=== Selection ===

Gokul occupies a hallowed position in Singapore’s vegesphere. It is revered by food bloggers, and has achieved a seemingly untouchable rating of 88% on HungryGoWhere. Gokul’s reputation most definitely precedes it, and, if you believe what you read, it would appear to be the mecca of vegetarian eateries in Singapore. The adulation cannot be ignored; my expectations were as high as the sky.
Gokul is housed in a colourful shophouse in the pulsating heart of Little India. Whilst the exterior is unquestionably grand, the interior is much more utilitarian. What immediately struck me was how poor the acoustics are – metal chair legs scratched against the tiled floor and the echoed shrieks of children provided a rather uncomfortable din. The prices were also quite steep (SGD 6.50 for two pieces of prata and some curry? Really?), serving to edge the expectations up another notch. Into the stratosphere.

=== Requirements ===
Repeat the part of the restaurant review starting at "Gokul occupies a" and ending at "as the sky." word for word.

=== Information provided ===
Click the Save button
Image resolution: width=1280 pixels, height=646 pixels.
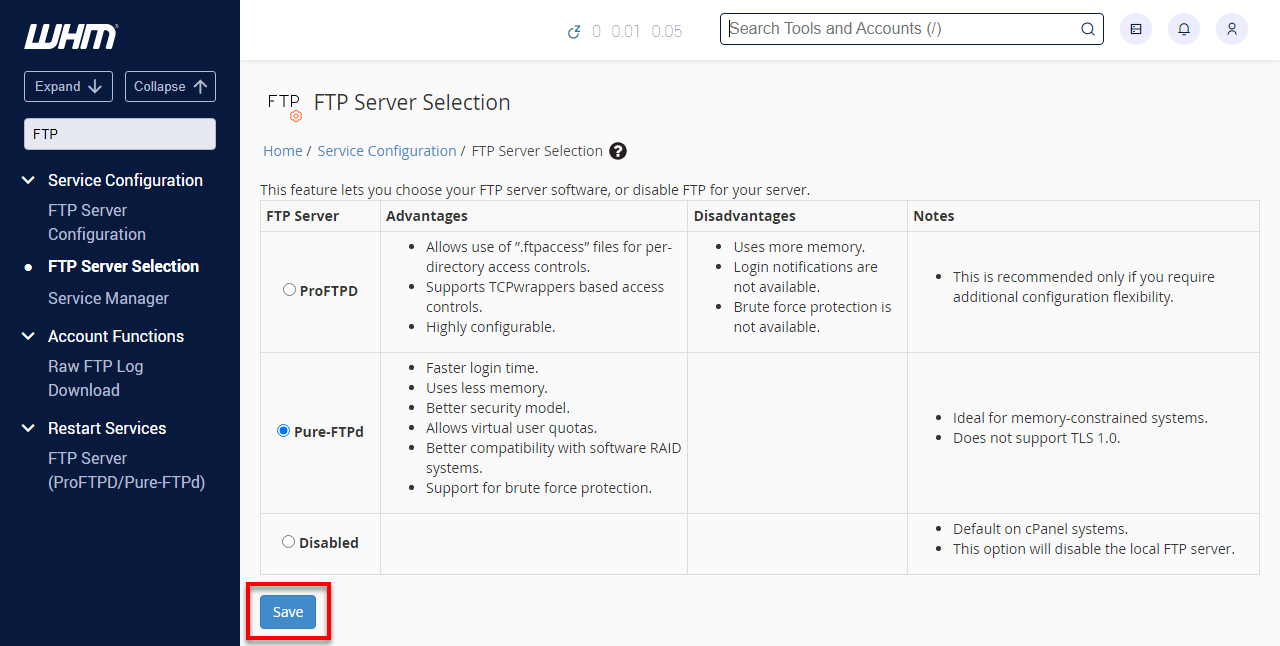click(x=288, y=611)
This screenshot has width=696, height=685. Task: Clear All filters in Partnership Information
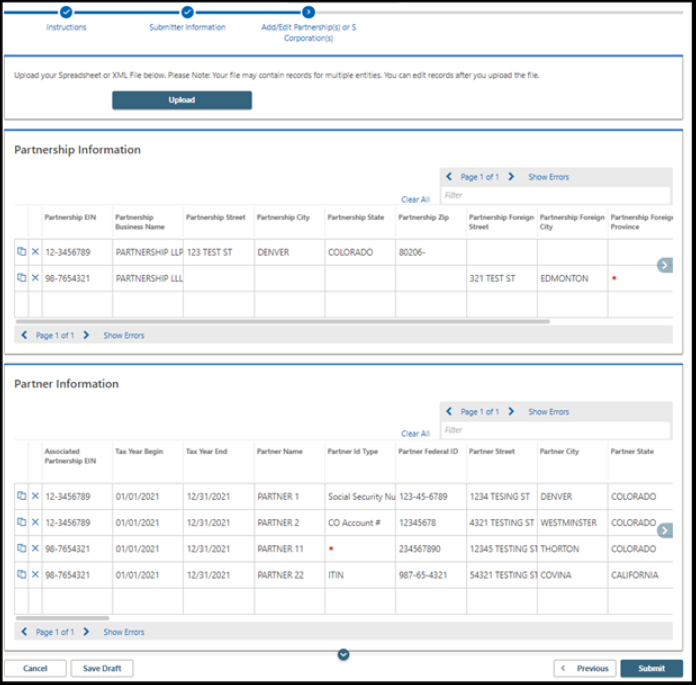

=== Output ===
Gokul occupies a hallowed position in Singapore’s vegesphere. It is revered by food bloggers, and has achieved a seemingly untouchable rating of 88% on HungryGoWhere. Gokul’s reputation most definitely precedes it, and, if you believe what you read, it would appear to be the mecca of vegetarian eateries in Singapore. The adulation cannot be ignored; my expectations were as high as the sky.